Hayvanlardan Üstün Olduğumuzu Düşünüyor musunuz?

Hayvanlardan daha akıllı, daha sevgi dolu ve dolayısıyla daha üstün olduğumuzu düşünüyor musunuz? Birçok hayvan tıpkı bizim gibi araç kullanabiliyor, kendi aralarında birbirleriyle iletişim kurabiliyor, bir anne kendi ya da başka birinin çocuklarını korumak için canını tehlikeye atabiliyor. Görüldüğü üzere hayvanların yeteneklerini ve zekalarını çoğu zaman bizim yapabildiklerimizle kıyaslıyoruz. Peki, acaba biz onların yapabildiklerinin ne kadarını yapabiliyoruz? Hayvanlardan üstün olduğumuzu söylemek acaba onların yapamadıklarını yapmak mıdır?

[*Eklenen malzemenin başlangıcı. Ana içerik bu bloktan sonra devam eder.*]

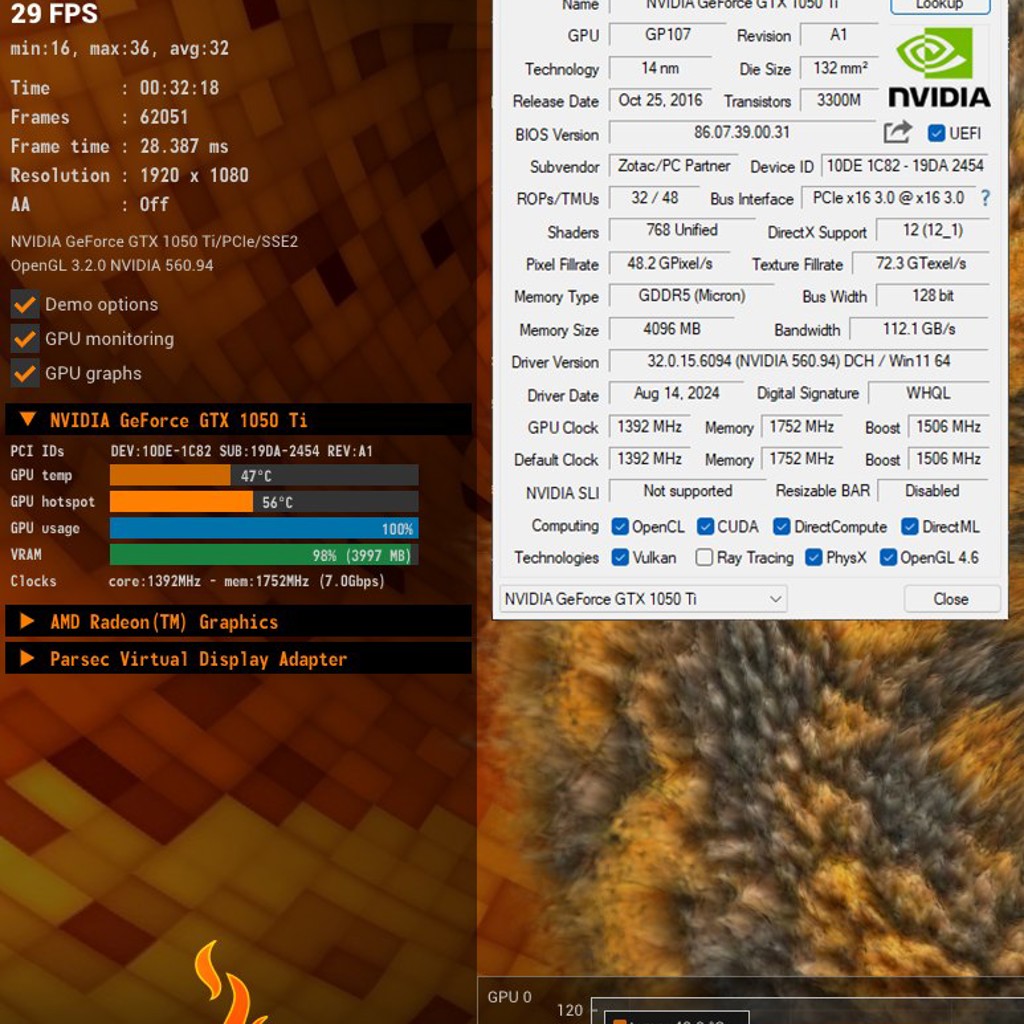This screenshot has width=1024, height=1024.
Task: Click the VRAM green usage bar
Action: click(264, 554)

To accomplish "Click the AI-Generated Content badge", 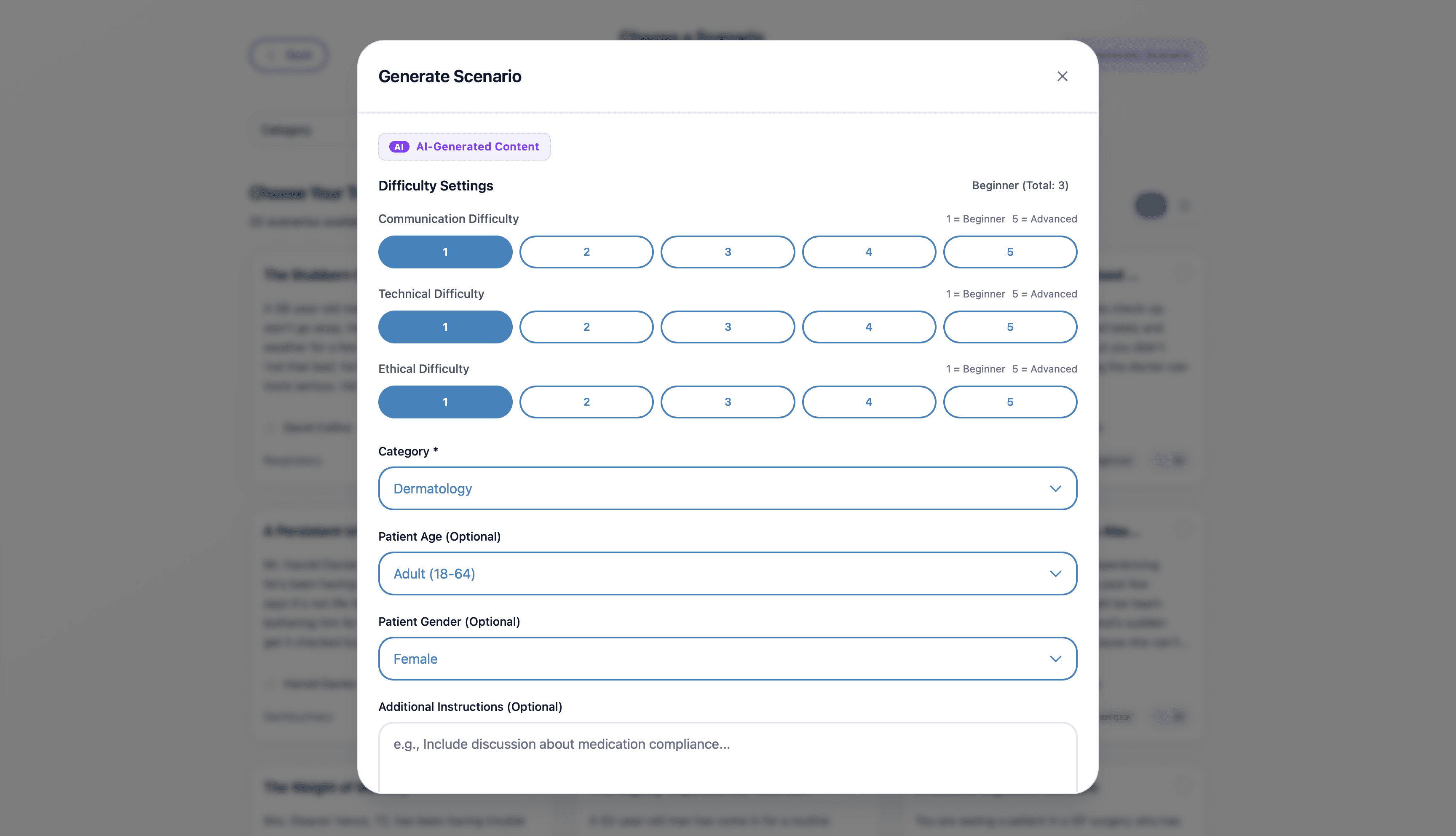I will (x=464, y=147).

İnsan ömrü ortalama 70 yıl ile sınırlı iken bir kaplumbağa 200 yıl kadar yaşayabilir. Hatta bazı midyelerin 410 yıl kadar yaşadığı bilimsel çalışmalarla desteklenmiştir. Bir yarasa gideceği yeri google haritalara yazıp bulamıyor olabilir fakat insan kulağıyla duyulamayacak seslerin nesnelere çarpıp yansımasıyla bulabilir. Fındıkkıran kuşları göç ederken sakladıkları yemlerin yerlerini aynı bölgeden tekrar geçerken hatırlayabilir. Somon balıkları dünyanın manyetik alanını bir pusula gibi kullanarak okyanusta kilometrelerce yol kat ederken bunu hayvanlardan daha üstün olduğumuz özelliğine vurgu yapan bir insandan beklemek çok yerinde bir beklenti olmayacaktır. Bir insanın bunları yapabilmesi mümkün değildir. Bu açıdan baktığımızda, şayet bunlar bir üstünlük göstergesiyse, biz hayvanlardan daha aptal görünüyoruz. Siz ne dersiniz?

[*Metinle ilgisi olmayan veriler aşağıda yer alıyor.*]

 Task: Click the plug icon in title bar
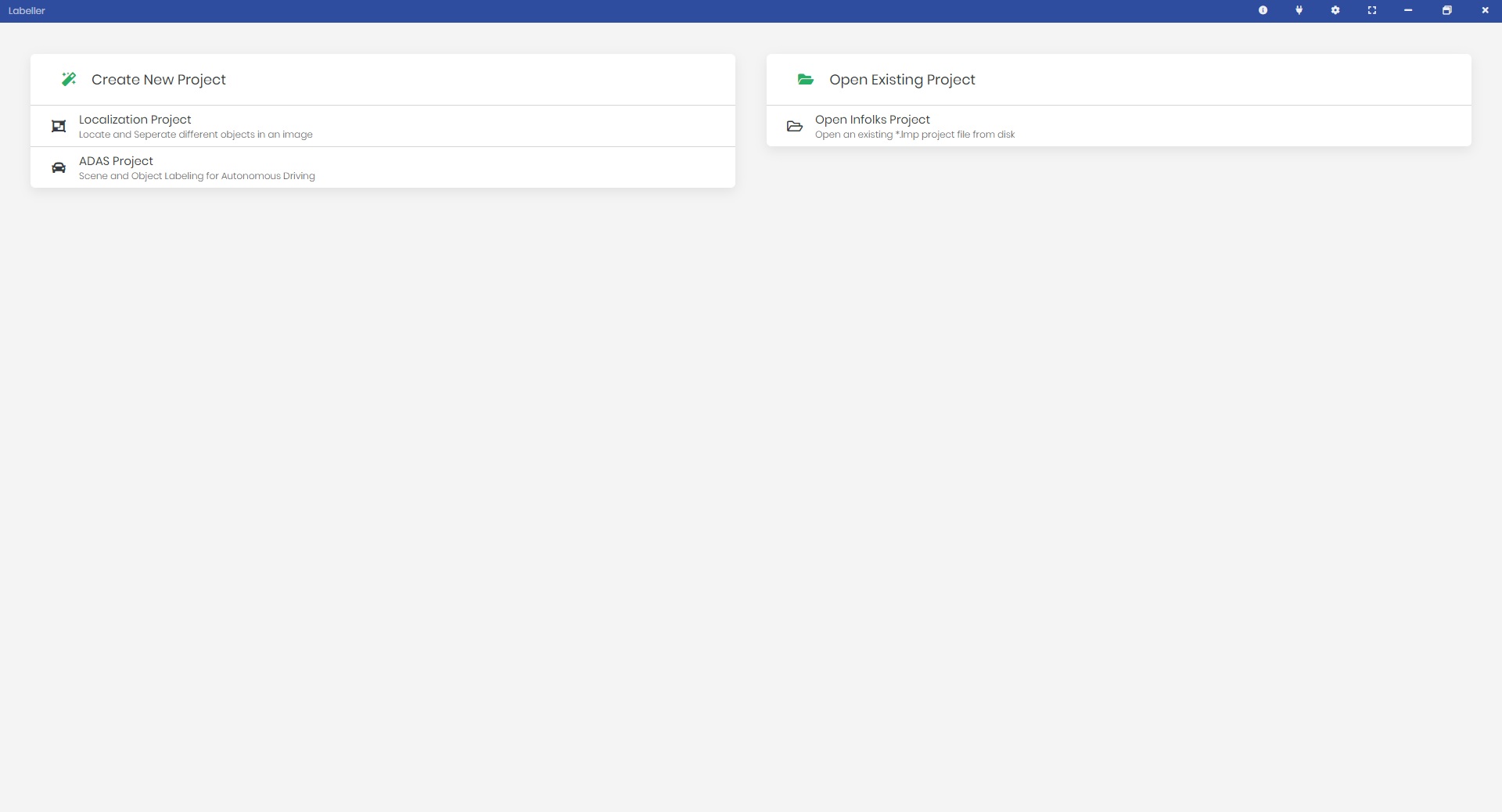pyautogui.click(x=1299, y=10)
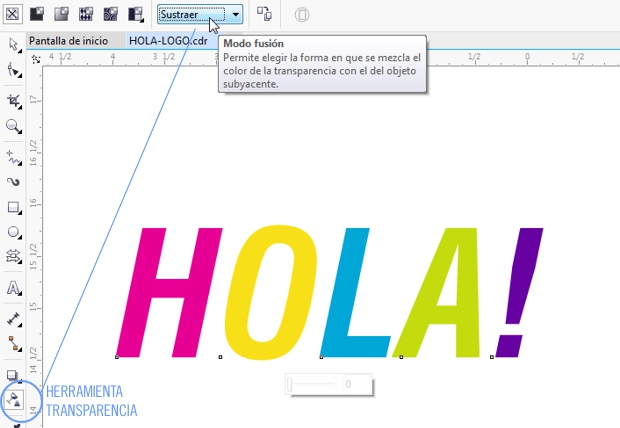Select the No Transparency icon

pos(13,14)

hayvanlardan üstün olduğumuzu düşünebilir miyiz

Üstün müyüz?

İnsanlık, dünya üzerindeki diğer tüm canlılara karşı doğuştan üstün olduğunu düşünme gafletine sıkça düşer. Bahsi geçen üstünlük düşüncesi her dönemde ve her toplumda farklılık göstermiştir. İnsanlık tarihinin geçmişine baktığımızda belli bir grup insanın diğer insanlardan üstün olduğu düşüncesinin dahi hakim olduğunu görebiliriz. Üstelik bugün şaşırarak baktığımız ve kesinlikle karşısında olduğumuz bu sınıflandırma insanların deri rengine göre dahi yapılabiliyordu. Yine bir dönem -hatta bazı toplumlarda hala- erkeklerin kadınlardan daha üstün oldukları düşünülüyordu. Tüm bu durumlarda üstünlük insan eliyle oluşturulmuş bazı kalıplara göre belirlenen, objektif olmayan bir olgu olarak dikkat çekiyor.

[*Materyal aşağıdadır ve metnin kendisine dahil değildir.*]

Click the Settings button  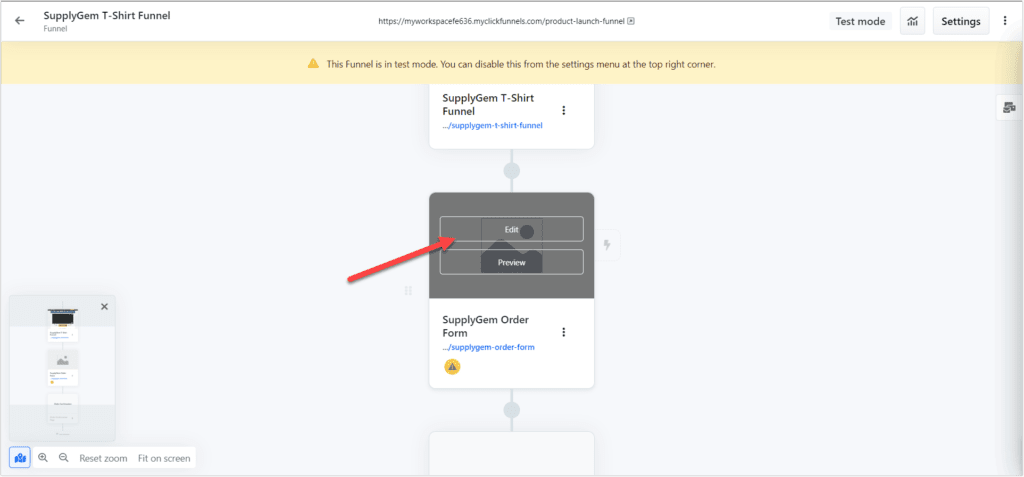click(961, 22)
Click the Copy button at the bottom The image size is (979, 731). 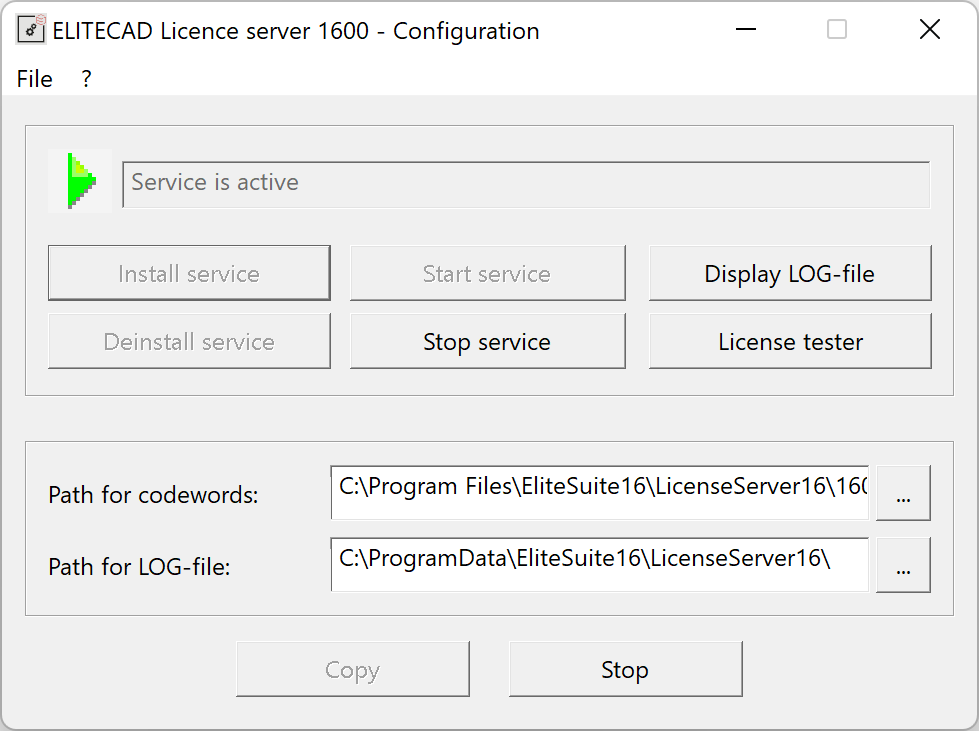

Günümüzde büyük bir çoğunluk hayvanlardan faydalanmanın gerekli ve dolayısıyla makul olduğunu düşünüyor. Yine de bu bazı durumlarda farklılık gösterebiliyor. Örneğin dünyanın pek çok yerinde bir ineğin esir edilmesi ve öldürülmesi makulken aynı şey bir köpek için geçerli olmuyor. İnsanlar bir papağanın işkenceye maruz kaldığını bildiklerinde seferber olup işkencecinin cezalandırılması için haklı olarak ellerinden geleni yapıyorlar ancak aynı şey binlerce ineğin veya tavuğun başına geldiğinde bunu önemsemiyorlar. Bu durumda insan bakış açısına göre bazı hayvanların diğer hayvanlardan üstün olduğunu iddia etmek mümkün müdür? Bilemiyoruz.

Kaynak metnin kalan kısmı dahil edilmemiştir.